Alle eingesetzten deutschen Feldspieler durfte mindestens ein Tor erzielen, nach der schnellen, deutlichen Führung konnte Bundestrainer Prokop befreit durchwechseln. Auch, wenn die Weißrussen in der Hauptrundengruppe 1 gemeinsam mit den Tschechen der schwächste Gegner des DHB-Teams war, ist dieser Sieg ein wichtiger Schritt in Richtung Halbfinale: Mit einem positiven Gefühl und so ausgeruht wie möglich kann die Mannschaft nun am Samstag ins schwerste Hauptrundenspiel gegen starke Kroaten gehen. Das nächste K.o.-Spiel können Sie ab 20.30 Uhr wieder im Liveticker auf ntv.de verfolgen - ich würde mich freuen, Sie wieder hier begrüßen zu dürfen.

Nach dem Spiel: Der deutschen Mannschaft ist die Erleichterung deutlich anzusehen. Timo Kastening ist nach seinen sechs Treffern zurecht zum Man of the Match gewählt worden, es hätten aber auch andere verdient gehabt.

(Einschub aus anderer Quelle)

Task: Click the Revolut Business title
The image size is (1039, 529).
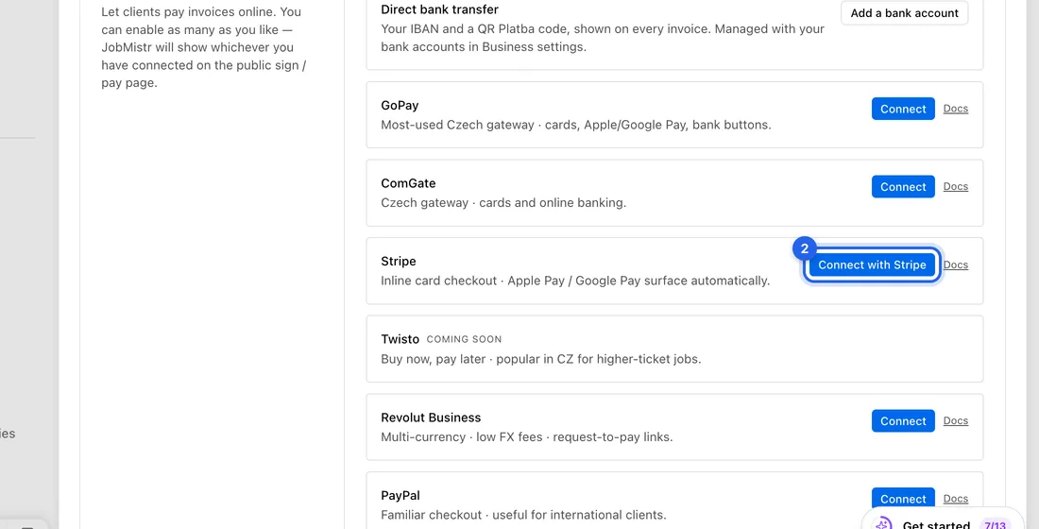Action: [x=431, y=418]
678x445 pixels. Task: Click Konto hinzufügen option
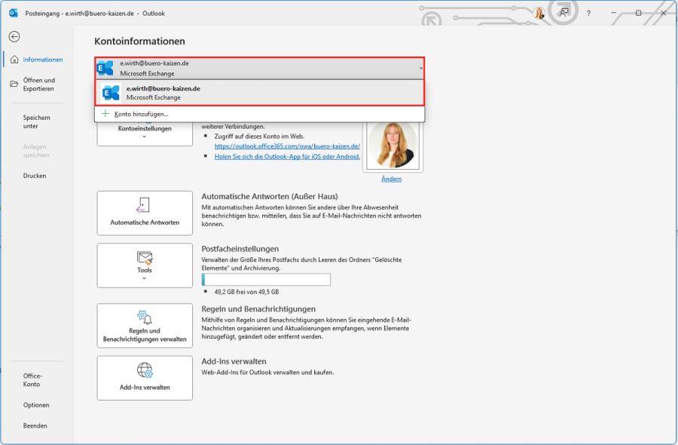(x=142, y=114)
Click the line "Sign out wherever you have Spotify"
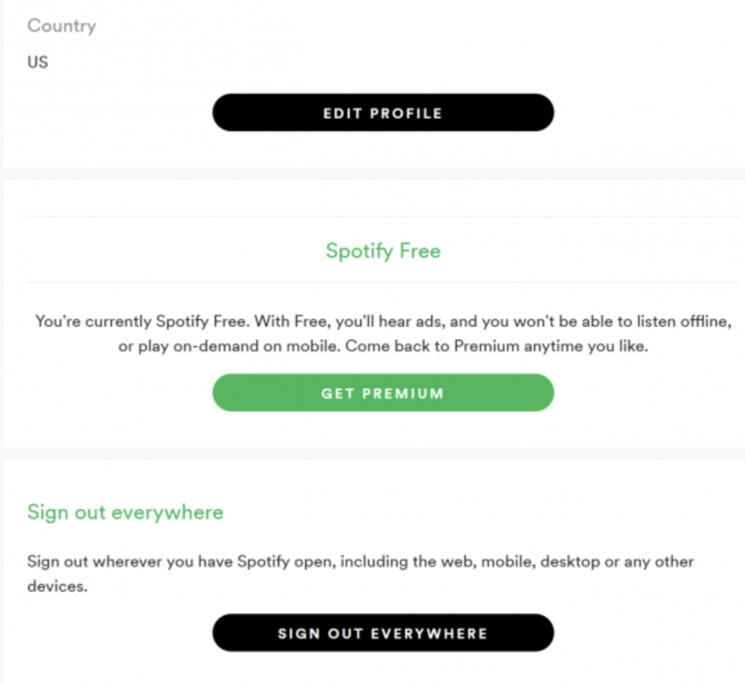 182,562
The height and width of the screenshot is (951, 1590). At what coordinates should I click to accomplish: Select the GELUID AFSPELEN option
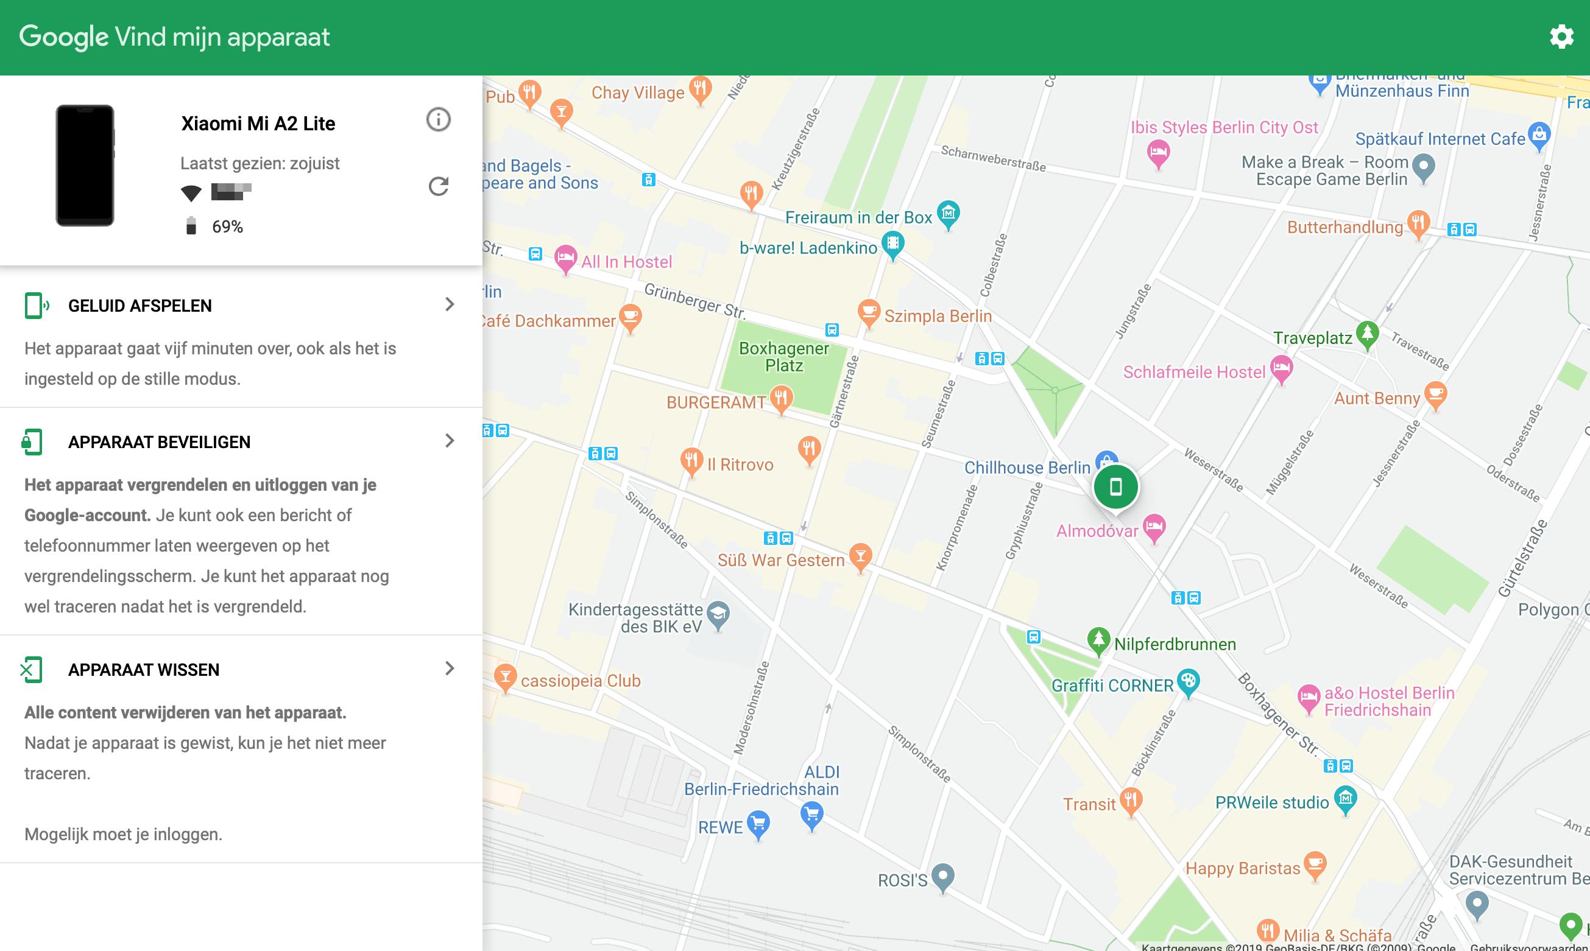point(140,306)
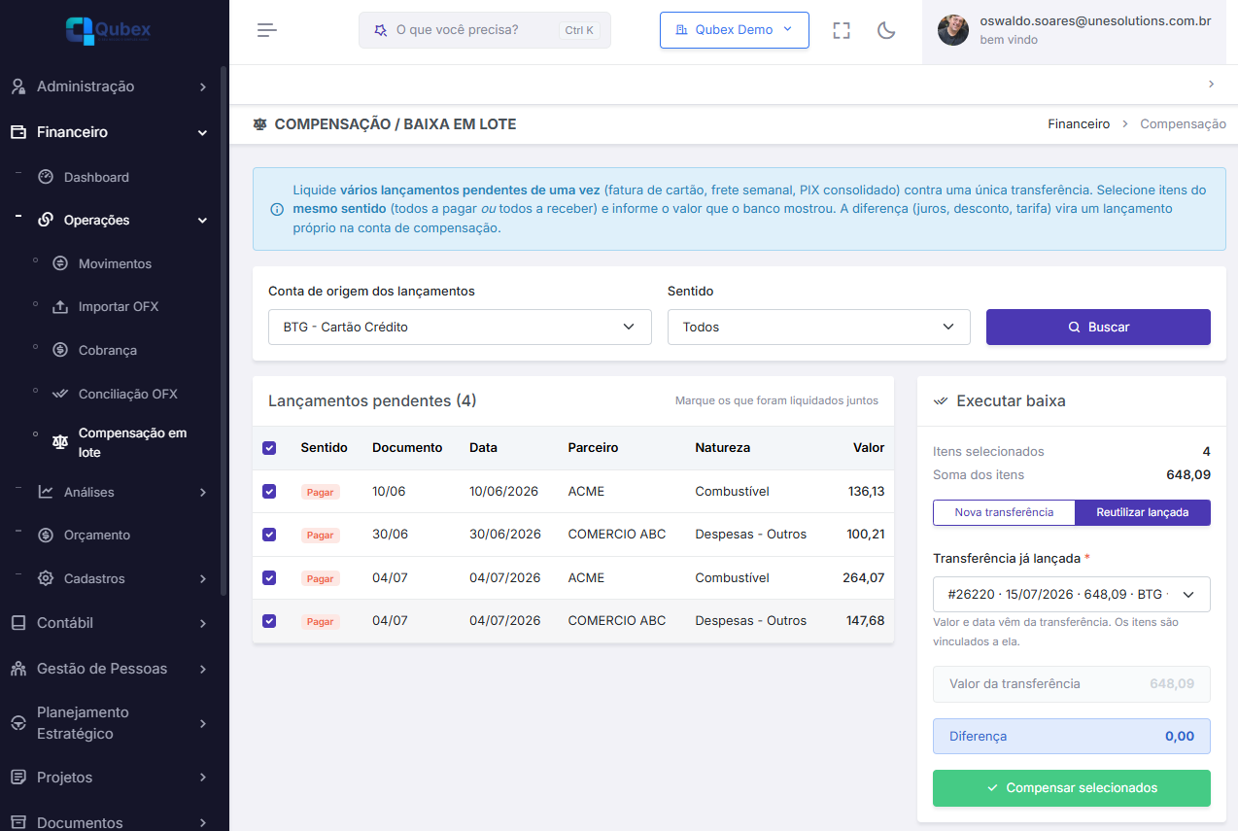Viewport: 1238px width, 831px height.
Task: Open the Sentido Todos dropdown
Action: pyautogui.click(x=818, y=327)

Schluss, 23:31: Apropos "Befreiung": Die ARD hatte nach dem Wiederbeginn berichtet, dass Julius Kühn in der Halbzeit versehentlich in der deutschen Kabine eingeschlossen wurde - und erst nach wildem Hämmern gegen die Tür wieder befreit wurde.

Schlusspfiff, 23:31: Philipp Weber setzt den Schlusspunkt mit seinem vierten Treffer. Eine große Befreiung für die deutsche Mannschaft, vielleicht der Wendepunkt in diesem Turnier?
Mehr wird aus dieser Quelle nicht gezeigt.